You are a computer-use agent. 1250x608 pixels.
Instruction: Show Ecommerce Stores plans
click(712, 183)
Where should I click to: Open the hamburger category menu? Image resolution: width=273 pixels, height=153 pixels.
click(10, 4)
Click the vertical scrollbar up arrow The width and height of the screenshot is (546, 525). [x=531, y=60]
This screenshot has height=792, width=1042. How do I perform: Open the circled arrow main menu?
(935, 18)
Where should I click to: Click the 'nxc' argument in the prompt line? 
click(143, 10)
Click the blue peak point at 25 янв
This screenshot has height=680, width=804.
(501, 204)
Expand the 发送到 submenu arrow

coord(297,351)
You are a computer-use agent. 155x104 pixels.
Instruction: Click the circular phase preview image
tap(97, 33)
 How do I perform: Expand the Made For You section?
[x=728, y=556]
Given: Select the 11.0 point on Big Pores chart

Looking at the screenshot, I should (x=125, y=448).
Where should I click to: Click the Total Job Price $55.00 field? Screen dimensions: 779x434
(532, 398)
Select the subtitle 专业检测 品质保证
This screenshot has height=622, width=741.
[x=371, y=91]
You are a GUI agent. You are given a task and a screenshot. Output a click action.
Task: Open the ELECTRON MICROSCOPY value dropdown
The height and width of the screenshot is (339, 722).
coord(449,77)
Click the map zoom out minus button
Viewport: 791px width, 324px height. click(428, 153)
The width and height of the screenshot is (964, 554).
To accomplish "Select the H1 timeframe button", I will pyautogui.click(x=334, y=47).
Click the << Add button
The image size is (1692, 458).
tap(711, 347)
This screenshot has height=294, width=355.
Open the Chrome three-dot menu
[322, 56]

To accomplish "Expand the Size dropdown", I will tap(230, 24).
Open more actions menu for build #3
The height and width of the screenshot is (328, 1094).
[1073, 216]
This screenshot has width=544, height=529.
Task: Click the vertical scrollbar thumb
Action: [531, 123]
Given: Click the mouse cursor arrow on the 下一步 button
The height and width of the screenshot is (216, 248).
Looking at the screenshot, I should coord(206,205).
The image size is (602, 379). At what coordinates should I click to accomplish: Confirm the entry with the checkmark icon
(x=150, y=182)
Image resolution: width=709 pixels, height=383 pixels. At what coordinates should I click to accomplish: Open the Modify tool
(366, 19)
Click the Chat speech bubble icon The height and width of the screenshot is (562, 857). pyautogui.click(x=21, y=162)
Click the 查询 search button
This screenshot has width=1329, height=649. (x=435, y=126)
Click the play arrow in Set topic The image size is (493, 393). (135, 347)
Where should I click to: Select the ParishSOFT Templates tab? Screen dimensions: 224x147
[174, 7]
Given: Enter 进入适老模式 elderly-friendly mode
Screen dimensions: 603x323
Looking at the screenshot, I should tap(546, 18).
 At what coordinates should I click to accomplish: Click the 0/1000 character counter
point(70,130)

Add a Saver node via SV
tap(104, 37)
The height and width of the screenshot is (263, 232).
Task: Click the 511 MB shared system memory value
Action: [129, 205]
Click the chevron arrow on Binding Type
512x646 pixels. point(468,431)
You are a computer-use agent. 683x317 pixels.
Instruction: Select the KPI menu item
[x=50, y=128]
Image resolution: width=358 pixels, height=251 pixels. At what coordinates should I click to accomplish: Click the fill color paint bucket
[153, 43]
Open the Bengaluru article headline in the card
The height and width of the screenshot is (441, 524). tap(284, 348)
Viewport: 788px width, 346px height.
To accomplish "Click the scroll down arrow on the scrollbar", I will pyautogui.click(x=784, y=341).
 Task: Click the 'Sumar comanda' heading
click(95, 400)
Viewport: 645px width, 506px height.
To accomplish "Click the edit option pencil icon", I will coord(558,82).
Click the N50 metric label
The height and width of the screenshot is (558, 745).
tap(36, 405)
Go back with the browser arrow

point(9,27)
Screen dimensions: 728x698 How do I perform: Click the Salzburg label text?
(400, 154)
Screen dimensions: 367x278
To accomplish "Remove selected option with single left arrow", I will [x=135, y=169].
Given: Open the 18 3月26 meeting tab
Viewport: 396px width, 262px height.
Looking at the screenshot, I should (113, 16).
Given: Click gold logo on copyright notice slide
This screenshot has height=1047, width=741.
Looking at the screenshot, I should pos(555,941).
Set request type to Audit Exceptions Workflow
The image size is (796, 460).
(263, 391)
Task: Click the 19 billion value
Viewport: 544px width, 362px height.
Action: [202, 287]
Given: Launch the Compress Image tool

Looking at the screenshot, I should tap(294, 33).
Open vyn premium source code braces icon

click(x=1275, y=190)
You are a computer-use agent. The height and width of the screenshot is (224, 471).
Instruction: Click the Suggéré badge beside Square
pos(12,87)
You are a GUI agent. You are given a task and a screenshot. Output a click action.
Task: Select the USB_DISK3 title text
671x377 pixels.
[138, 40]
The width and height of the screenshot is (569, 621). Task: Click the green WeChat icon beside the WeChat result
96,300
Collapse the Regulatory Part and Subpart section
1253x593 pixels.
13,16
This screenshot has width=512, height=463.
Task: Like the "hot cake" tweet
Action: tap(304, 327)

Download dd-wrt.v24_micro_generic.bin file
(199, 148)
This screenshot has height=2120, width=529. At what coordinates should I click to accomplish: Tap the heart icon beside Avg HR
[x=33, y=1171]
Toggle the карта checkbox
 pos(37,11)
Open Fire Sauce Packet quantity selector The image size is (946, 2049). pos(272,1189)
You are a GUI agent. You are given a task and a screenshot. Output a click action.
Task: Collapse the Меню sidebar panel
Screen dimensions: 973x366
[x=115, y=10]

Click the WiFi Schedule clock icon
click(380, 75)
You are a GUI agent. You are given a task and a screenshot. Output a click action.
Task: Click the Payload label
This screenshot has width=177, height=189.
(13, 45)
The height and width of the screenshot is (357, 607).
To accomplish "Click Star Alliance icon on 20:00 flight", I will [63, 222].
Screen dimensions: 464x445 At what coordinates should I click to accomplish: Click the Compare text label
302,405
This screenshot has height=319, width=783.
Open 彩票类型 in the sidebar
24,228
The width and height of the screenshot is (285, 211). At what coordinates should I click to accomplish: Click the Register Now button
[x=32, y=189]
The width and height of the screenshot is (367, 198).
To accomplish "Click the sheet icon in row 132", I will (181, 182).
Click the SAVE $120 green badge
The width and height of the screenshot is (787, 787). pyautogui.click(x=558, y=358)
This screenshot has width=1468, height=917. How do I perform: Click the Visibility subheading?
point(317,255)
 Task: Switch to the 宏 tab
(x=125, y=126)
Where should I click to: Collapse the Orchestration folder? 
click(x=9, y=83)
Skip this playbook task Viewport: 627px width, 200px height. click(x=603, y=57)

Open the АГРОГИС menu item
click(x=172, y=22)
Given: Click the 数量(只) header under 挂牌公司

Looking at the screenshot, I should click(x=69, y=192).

——

BRIEF ->
Output all the lines above, matching them word for word.

EXERCISE ANSWER ->
You are a computer-use agent. 1250x608 pixels.
Instruction: Show Ecommerce Stores plans
click(712, 183)
Where should I click to: Open the hamburger category menu? Image resolution: width=273 pixels, height=153 pixels.
click(10, 4)
Click the vertical scrollbar up arrow The width and height of the screenshot is (546, 525). [x=531, y=60]
This screenshot has height=792, width=1042. How do I perform: Open the circled arrow main menu?
(935, 18)
Where should I click to: Click the 'nxc' argument in the prompt line? 
click(143, 10)
Click the blue peak point at 25 янв
This screenshot has height=680, width=804.
(501, 204)
Expand the 发送到 submenu arrow

coord(297,351)
You are a computer-use agent. 155x104 pixels.
Instruction: Click the circular phase preview image
tap(97, 33)
 How do I perform: Expand the Made For You section?
[x=728, y=556]
Given: Select the 11.0 point on Big Pores chart

Looking at the screenshot, I should (x=125, y=448).
Where should I click to: Click the Total Job Price $55.00 field? Screen dimensions: 779x434
(532, 398)
Select the subtitle 专业检测 品质保证
This screenshot has height=622, width=741.
[x=371, y=91]
You are a GUI agent. You are given a task and a screenshot. Output a click action.
Task: Open the ELECTRON MICROSCOPY value dropdown
The height and width of the screenshot is (339, 722).
coord(449,77)
Click the map zoom out minus button
Viewport: 791px width, 324px height. click(428, 153)
The width and height of the screenshot is (964, 554).
To accomplish "Select the H1 timeframe button", I will pyautogui.click(x=334, y=47).
Click the << Add button
The image size is (1692, 458).
tap(711, 347)
This screenshot has height=294, width=355.
Open the Chrome three-dot menu
[322, 56]

To accomplish "Expand the Size dropdown", I will tap(230, 24).
Open more actions menu for build #3
The height and width of the screenshot is (328, 1094).
[1073, 216]
This screenshot has width=544, height=529.
Task: Click the vertical scrollbar thumb
Action: [531, 123]
Given: Click the mouse cursor arrow on the 下一步 button
The height and width of the screenshot is (216, 248).
Looking at the screenshot, I should coord(206,205).
The image size is (602, 379). At what coordinates should I click to accomplish: Confirm the entry with the checkmark icon
(x=150, y=182)
Image resolution: width=709 pixels, height=383 pixels. At what coordinates should I click to accomplish: Open the Modify tool
(366, 19)
Click the Chat speech bubble icon The height and width of the screenshot is (562, 857). pyautogui.click(x=21, y=162)
Click the 查询 search button
This screenshot has width=1329, height=649. (x=435, y=126)
Click the play arrow in Set topic The image size is (493, 393). (135, 347)
Where should I click to: Select the ParishSOFT Templates tab? Screen dimensions: 224x147
[174, 7]
Given: Enter 进入适老模式 elderly-friendly mode
Screen dimensions: 603x323
Looking at the screenshot, I should tap(546, 18).
 At what coordinates should I click to accomplish: Click the 0/1000 character counter
point(70,130)

Add a Saver node via SV
tap(104, 37)
The height and width of the screenshot is (263, 232).
Task: Click the 511 MB shared system memory value
Action: [129, 205]
Click the chevron arrow on Binding Type
512x646 pixels. point(468,431)
You are a computer-use agent. 683x317 pixels.
Instruction: Select the KPI menu item
[x=50, y=128]
Image resolution: width=358 pixels, height=251 pixels. At what coordinates should I click to accomplish: Click the fill color paint bucket
[153, 43]
Open the Bengaluru article headline in the card
The height and width of the screenshot is (441, 524). tap(284, 348)
Viewport: 788px width, 346px height.
To accomplish "Click the scroll down arrow on the scrollbar", I will pyautogui.click(x=784, y=341).
 Task: Click the 'Sumar comanda' heading
click(95, 400)
Viewport: 645px width, 506px height.
To accomplish "Click the edit option pencil icon", I will coord(558,82).
Click the N50 metric label
The height and width of the screenshot is (558, 745).
tap(36, 405)
Go back with the browser arrow

point(9,27)
Screen dimensions: 728x698 How do I perform: Click the Salzburg label text?
(400, 154)
Screen dimensions: 367x278
To accomplish "Remove selected option with single left arrow", I will [x=135, y=169].
Given: Open the 18 3月26 meeting tab
Viewport: 396px width, 262px height.
Looking at the screenshot, I should (113, 16).
Given: Click gold logo on copyright notice slide
This screenshot has height=1047, width=741.
Looking at the screenshot, I should pos(555,941).
Set request type to Audit Exceptions Workflow
The image size is (796, 460).
(263, 391)
Task: Click the 19 billion value
Viewport: 544px width, 362px height.
Action: [202, 287]
Given: Launch the Compress Image tool

Looking at the screenshot, I should tap(294, 33).
Open vyn premium source code braces icon

click(x=1275, y=190)
You are a computer-use agent. The height and width of the screenshot is (224, 471).
Instruction: Click the Suggéré badge beside Square
pos(12,87)
You are a GUI agent. You are given a task and a screenshot. Output a click action.
Task: Select the USB_DISK3 title text
671x377 pixels.
[138, 40]
The width and height of the screenshot is (569, 621). Task: Click the green WeChat icon beside the WeChat result
96,300
Collapse the Regulatory Part and Subpart section
1253x593 pixels.
13,16
This screenshot has width=512, height=463.
Task: Like the "hot cake" tweet
Action: tap(304, 327)

Download dd-wrt.v24_micro_generic.bin file
(199, 148)
This screenshot has height=2120, width=529. At what coordinates should I click to accomplish: Tap the heart icon beside Avg HR
[x=33, y=1171]
Toggle the карта checkbox
 pos(37,11)
Open Fire Sauce Packet quantity selector The image size is (946, 2049). pos(272,1189)
You are a GUI agent. You are given a task and a screenshot. Output a click action.
Task: Collapse the Меню sidebar panel
Screen dimensions: 973x366
[x=115, y=10]

Click the WiFi Schedule clock icon
click(380, 75)
You are a GUI agent. You are given a task and a screenshot. Output a click action.
Task: Click the Payload label
This screenshot has width=177, height=189.
(13, 45)
The height and width of the screenshot is (357, 607).
To accomplish "Click Star Alliance icon on 20:00 flight", I will [63, 222].
Screen dimensions: 464x445 At what coordinates should I click to accomplish: Click the Compare text label
302,405
This screenshot has height=319, width=783.
Open 彩票类型 in the sidebar
24,228
The width and height of the screenshot is (285, 211). At what coordinates should I click to accomplish: Click the Register Now button
[x=32, y=189]
The width and height of the screenshot is (367, 198).
To accomplish "Click the sheet icon in row 132", I will (181, 182).
Click the SAVE $120 green badge
The width and height of the screenshot is (787, 787). pyautogui.click(x=558, y=358)
This screenshot has width=1468, height=917. How do I perform: Click the Visibility subheading?
point(317,255)
 Task: Switch to the 宏 tab
(x=125, y=126)
Where should I click to: Collapse the Orchestration folder? 
click(x=9, y=83)
Skip this playbook task Viewport: 627px width, 200px height. click(x=603, y=57)

Open the АГРОГИС menu item
click(x=172, y=22)
Given: Click the 数量(只) header under 挂牌公司

Looking at the screenshot, I should click(x=69, y=192).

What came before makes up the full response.